I talk to strangers. I can’t help myself.
Yesterday, as I was checking baggage before boarding a flight back to Dallas from Nashville, I stuck up a conversation with a “sky cap” at curbside check-in.
“Do you work for American or are you a contractor,” I asked the gentleman who took my bag.
“Oh, I am a contractor. That all changed awhile back,” he informed me.
“Is that good for you or bad?” I replied.
“Bad, real bad,” he answered quickly.
“I lost all my flight benefits when I lost American and I lost all my benefits, including health care,” he volunteered.
“I buy my own health care coverage now,” he continued, "And I make less money."
“It seems like everyone is working harder these days and earning less,” I said.
“You got that right,” my new friend agreed. “We work harder and longer and have less to show for our efforts.”
The middle class is losing power. It is distracted by shrinking wages, declining benefits and the day-to-day stress and press to make ends meet.
All the while, class becomes increasingly important in our nation. The competition and the strain on working families contributes to the declining interest in the rapidly expanding underclass.
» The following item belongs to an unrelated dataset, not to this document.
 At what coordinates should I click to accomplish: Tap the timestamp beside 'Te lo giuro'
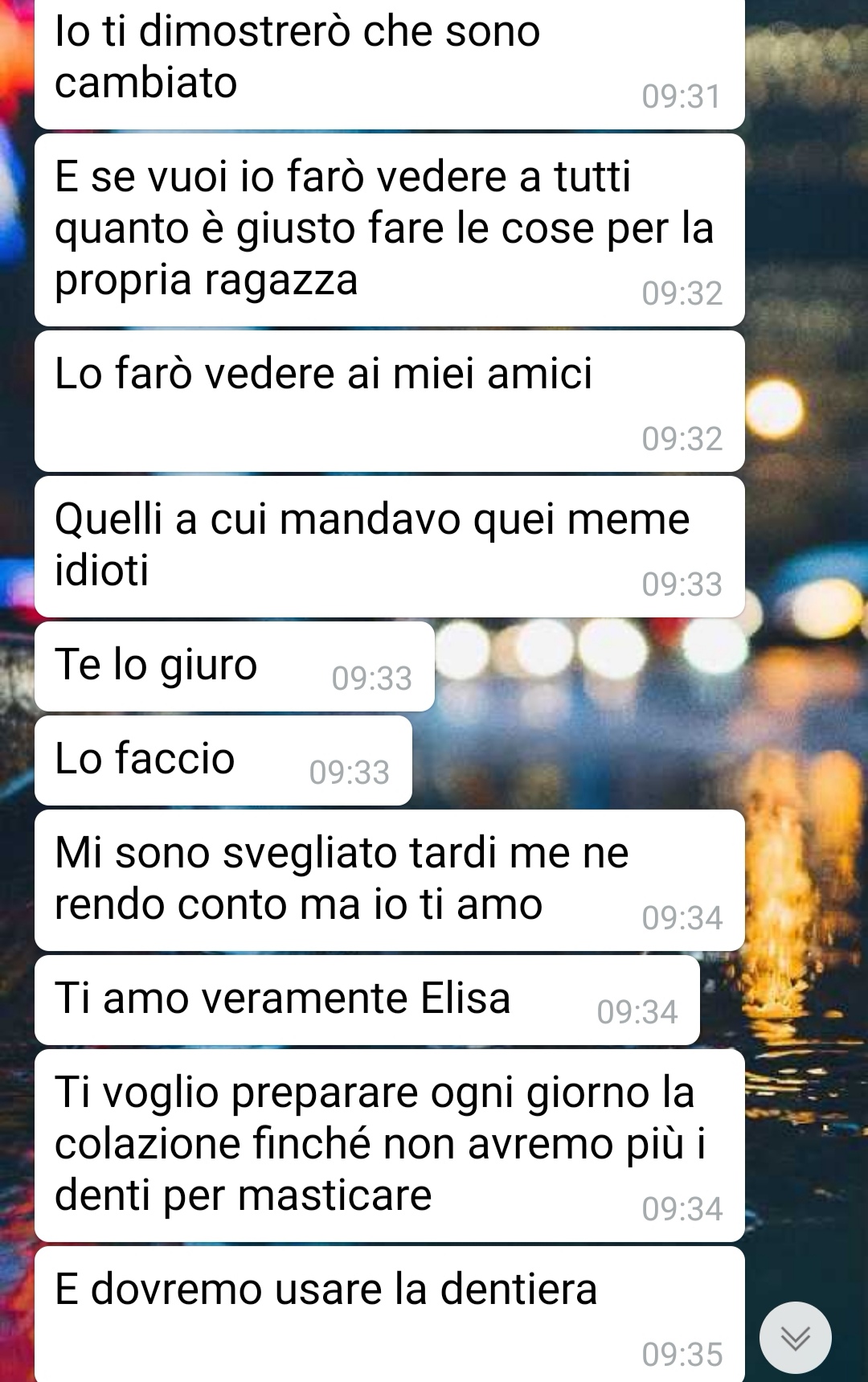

The gap between those at the top and those at the bottom continues to widen, as more families in the middle class fall off into poverty.
Here’s an idea.
If you want to talk about tax cuts, instead of continuing to drive all the benefit up the economic food chain to those at the very top, let’s have an “industrial tax cut” so that corporations like American Airlines can pass on benefits to their hard working employees.
What if Congress passed tax reduction legislation for all corporations that agreed in advance to use the increased revenue to rehire their former employees and to restore their lost benefits?
It has been interesting in the wake of Hurricane Katrina that Congress has postponed a vote on eliminating the estate tax. Congressional leaders have also delayed extending the life or making permanent current legislation that cuts taxes for the wealthiest Americans. I guess it is a bit embarrassing to do so with so much human suffering and need iright up in our face as a nation.
What affects the middle class affects those at the bottom and vice versa.
It is time for a new strategy.
My new friend at the curb and I agreed on that without debate.
My faith tells me that the prophets of the Hebrew Bible would have added a hearty “Amen!”
My experience tells me that some of my readers here will offer strong protests about my ideas. Ironically, many will do so against their own self-interests.
2 comments:
Great story! Every two year Larry Mishel and his friends at The Economic Policy Institute put out a book called The State of Working America. The 2004/2005 edition is a real eye opener about low and middle income Americans have taken it on the chin the last few years. It ought to be required reading for every American citizen. Sen. Daniel Moynihan once said everyone is entitled to their own opinion but not their own facts. Your friend at American is living out a set of facts that are the same for millions of middle income Americans who are slipping further down the economic ladder.
Or slimply have a tax cut for companies that already have such programs in place, with regular review. Just like we grade taxes based on income, corps could have their taxes graded based on employee friendliness.